INFUSION OF RED-BLOOD-CELL LOADED ASPARAGINASE IN MONKEY - IMMUNOLOGICAL, METABOLIC, AND TOXICOLOGIC CONSEQUENCES

Abstract

In order to evaluate enzyme loading of RBC [red blood cells] as a drug delivery system, the antitumor agent asparaginase was loaded into the erythrocytes of 9 monkeys at 3 different doses and autologously injected back into these animals. Nine control monkeys were also once injected i.v. at the same doses of enzyme, but the enzyme was free in solution rather than entrapped in RBC. The RBC and asparaginase were labeled 51Cr and 125I, respectively.
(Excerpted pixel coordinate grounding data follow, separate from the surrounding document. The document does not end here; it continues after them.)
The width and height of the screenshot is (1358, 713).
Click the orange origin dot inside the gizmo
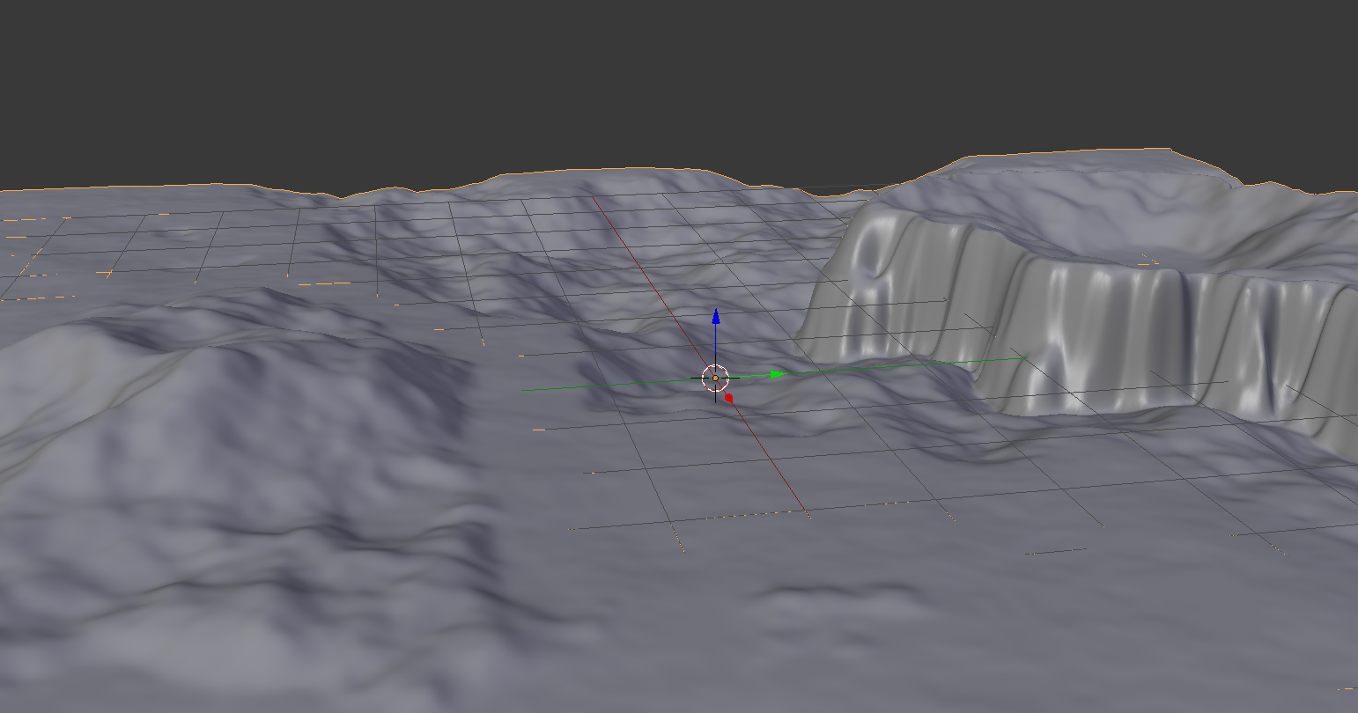714,378
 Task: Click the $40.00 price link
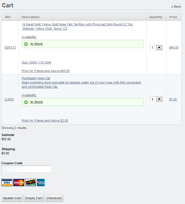coord(174,47)
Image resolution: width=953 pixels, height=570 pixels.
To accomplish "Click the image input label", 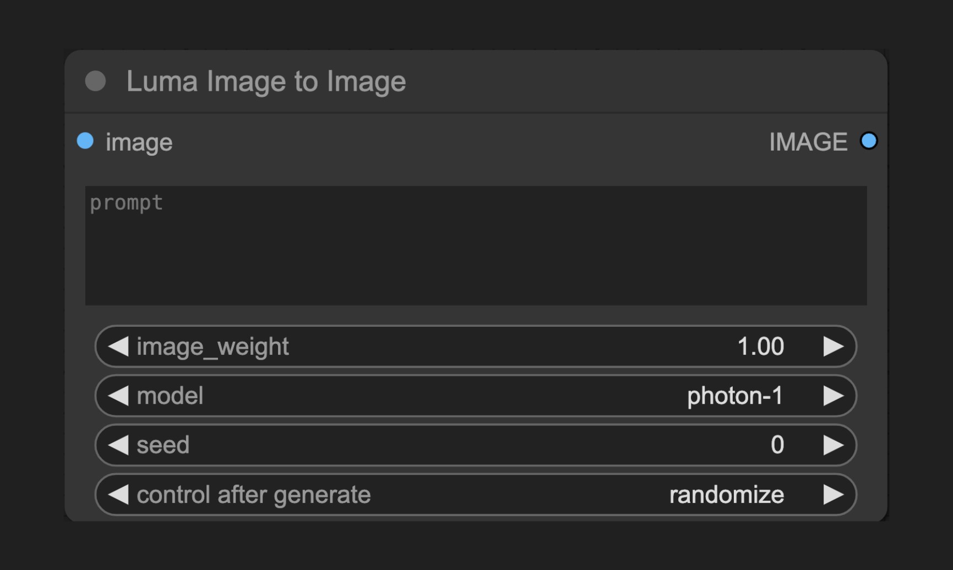I will 139,142.
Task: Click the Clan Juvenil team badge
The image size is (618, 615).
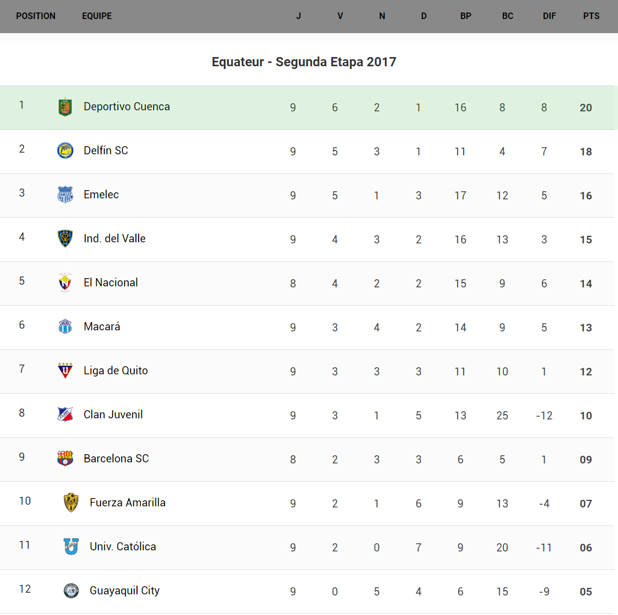Action: coord(65,415)
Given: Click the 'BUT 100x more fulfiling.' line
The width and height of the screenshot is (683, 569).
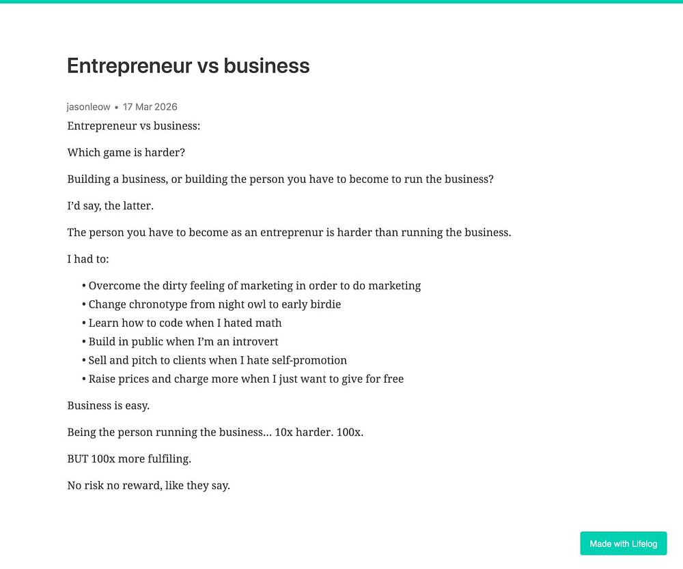Looking at the screenshot, I should (129, 459).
The circulating half-life of the enzyme-loaded, resealed RBC was 7 days, as compared to 9 days in the control RBC. Beginning at 5 days, circulating enzyme activity was several orders of magnitude higher in the monkeys injected with RBC-loaded asparaginase than in controls. Targeting of drug-loaded RBC into the spleen and liver was apparent. Suppression of the serum substrate level of asparaginase in the monkeys treated with the single i.v. injection of RBC loaded with asparaginase was 20 days, which was twice as long as the suppression in the control monkeys. Production of anti-asparaginase antibody reached a higher level and persisted longer in the monkeys with RBC-entrapped asparaginase. Entrapping asparaginase in RBC protects against anaphylaxis in the guinea-pig. This drug delivery system is proposed as a strategy to avoid life-threatening allergic reactions. Advantages and limitations of RBC loading as a drug delivery system are discussed.